Schläge, Attacken und Paraden passieren ausschließlich auf den Zählzeiten der Songs, wobei ich leichte Angriffe auf jede, schwere Angriffe nur auf jede zweite Zählzeit ausführen kann. Durch diese klare Strukturierung werden Kombo-Timings oder Paraden herrlich eindeutig, da alles auf dem Beat passiert. Gleichzeitig bin ich natürlich auch Sklave des Metronoms – verlässt mich mein Taktgefühl, klappt im Kampf gar nichts mehr. Praktisch: Ich kann eine visuelle Hilfe einblenden, die mir im Stil klassischer Rhythmusspiele bei der Orientierung in der Musik weiterhilft.
Ordentlich zur Sache: Die Effekte sind ebenso stark in Szene gesetzt wie Charaktere und Umgebung.

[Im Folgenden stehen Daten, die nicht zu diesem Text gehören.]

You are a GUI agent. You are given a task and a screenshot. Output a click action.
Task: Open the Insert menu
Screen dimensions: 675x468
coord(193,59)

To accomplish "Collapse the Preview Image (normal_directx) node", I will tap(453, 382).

Und nicht nur der Kampf ist rhythmusbasiert: Die kompletten Level, von Beleuchtung bis Lavafontänen oder Plattformen bewegen sich im Takt, ja sogar die Laufanimation des Charakters ist auf den Beat der Rocksongs abgestimmt, bei denen sich Eigenkompositionen während der Level sich mit Nummern von Nine Inch Nails, Prodigy & Co. abwechseln, welche in Bosskämpfen für mehr dramatische Dynamik sorgen. Das ist richtig cool, da so ein einmaliger Groove im Spiel entsteht, der sich durch alle Spielelemente, von der Prügelei bis zur Platforming-Passage zieht.
Ein Robo-Arm, eine Gitarre, ein MP3-Player
Die trotteligen Wach-Bots von Vanderlay stehen zwischen Chai und den Bossen des Tech-Konzerns.

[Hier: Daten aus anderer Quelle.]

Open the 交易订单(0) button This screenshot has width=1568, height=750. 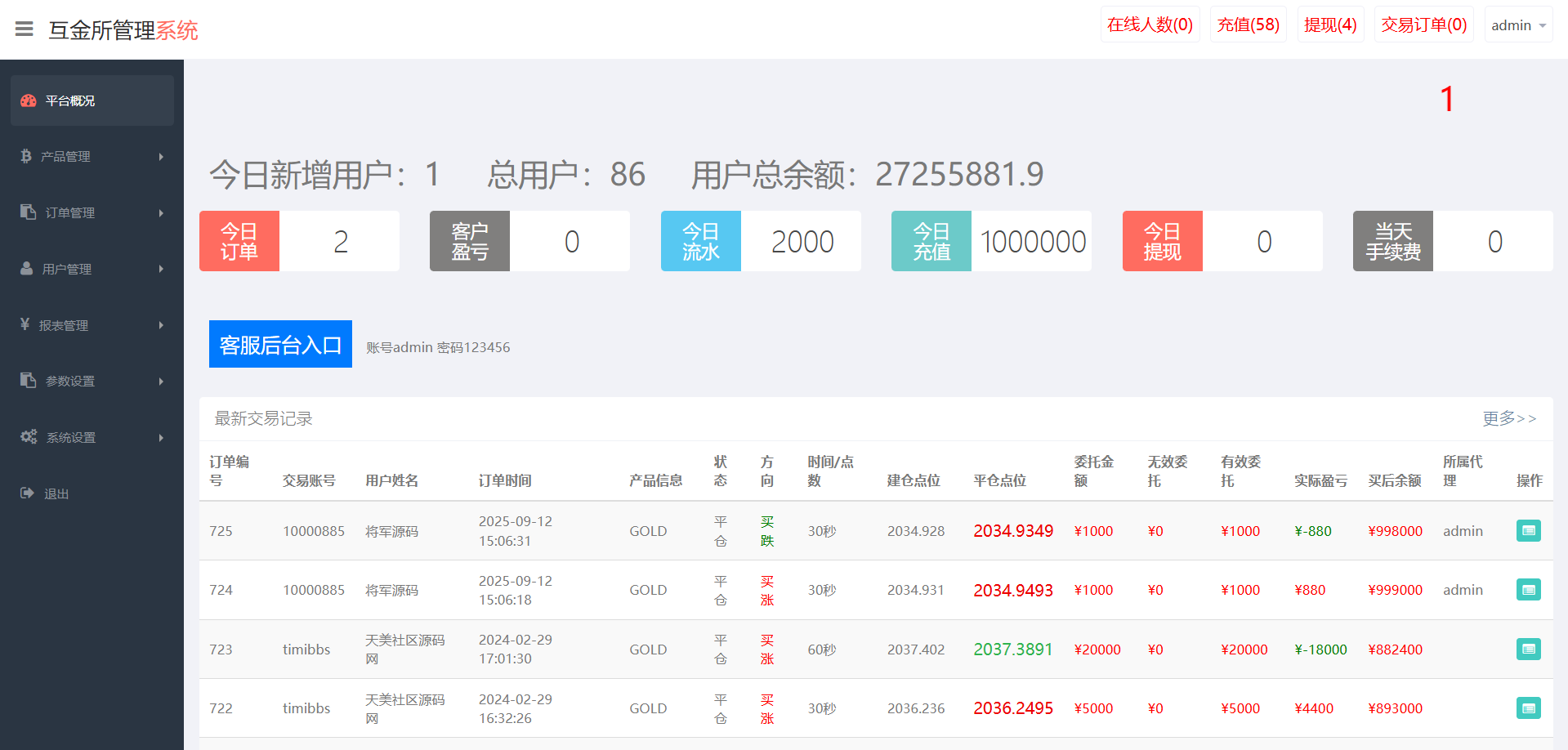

Aber Moment – worum geht es eigentlich in Hi-Fi-Rush? Der durch eine Verletzung am Arm körperlich eingeschränkte Möchtegern-Rockstar Chai gerät durch unglückliche Umstände (und durch aktive Hilfe fieser Konzernchefs) in die Fänge des Tech-Riesen Vandelay. Anstatt aber wie erhofft als Freiwilliger im Projekt Armstrong mit neuem Körperteil endlich zum Gitarrenhelden aufzusteigen, droht ihm im Anschluss die Zwangsarbeit in der Müllsortierung. Allerdings gerät ein MP3-Player mit in die Operation, die sich mit seinem Körper verbindet.

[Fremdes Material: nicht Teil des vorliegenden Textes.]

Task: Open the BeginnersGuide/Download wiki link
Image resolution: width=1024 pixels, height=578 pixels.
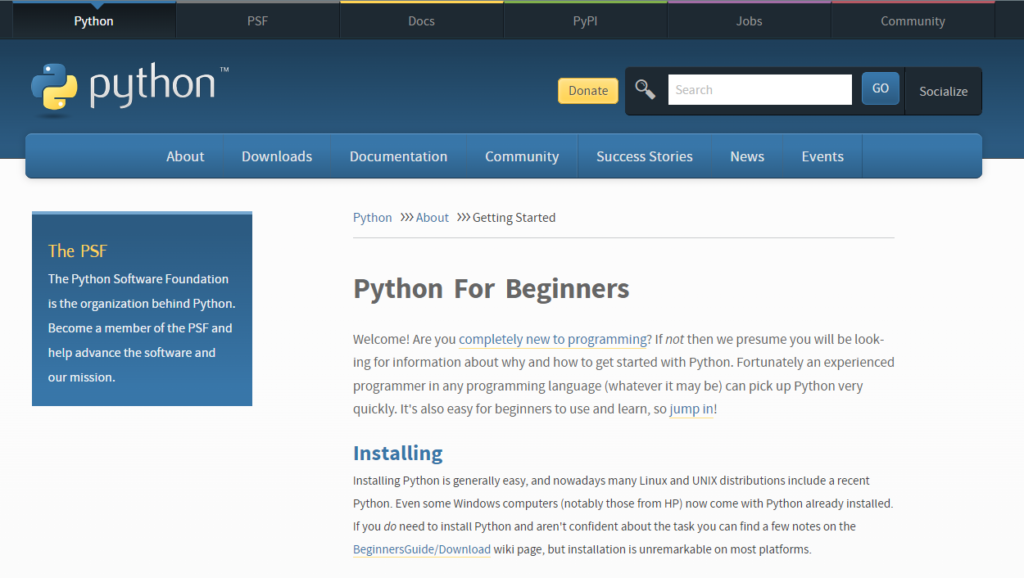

Chai und seine Umwelt reagieren plötzlich auf den Beat der auf dem Gerät gespeicherten Songs – und der junge Rock-Fan muss sich mit einem Schlagwerkzeug in Form einer Flying V seinen Weg durch Vandelay-Roboter und den Vorstand des Konzerns prügeln, um von der Insel des Techriesen zu entkommen. Gleichzeitig gibt es aber auch noch ein Vandelay-KI-Geheimprojekt namens SPECTRA, das dringend aufgehalten werden muss. Chai ist ein trotteliger Gernegroß, der weder versteht, was mit ihm passiert, noch die Tragweite seiner Handlungen wirklich einordnen kann. Durch den generell eher lockeren Ton von Hi-Fi Rush fällt das aber nicht negativ auf, die absurden Dialoge und bescheuerten Situationen tragen eher zum großen Spaßfaktor dieser knallbunten Rhythmus-Klopperei bei.